REQUEST: Return every line of the records that contains the string "Given".

---

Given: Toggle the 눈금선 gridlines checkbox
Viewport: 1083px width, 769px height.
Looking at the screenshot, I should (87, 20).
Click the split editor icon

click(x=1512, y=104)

---

THE RESPONSE:
Given: Toggle the 눈금선 gridlines checkbox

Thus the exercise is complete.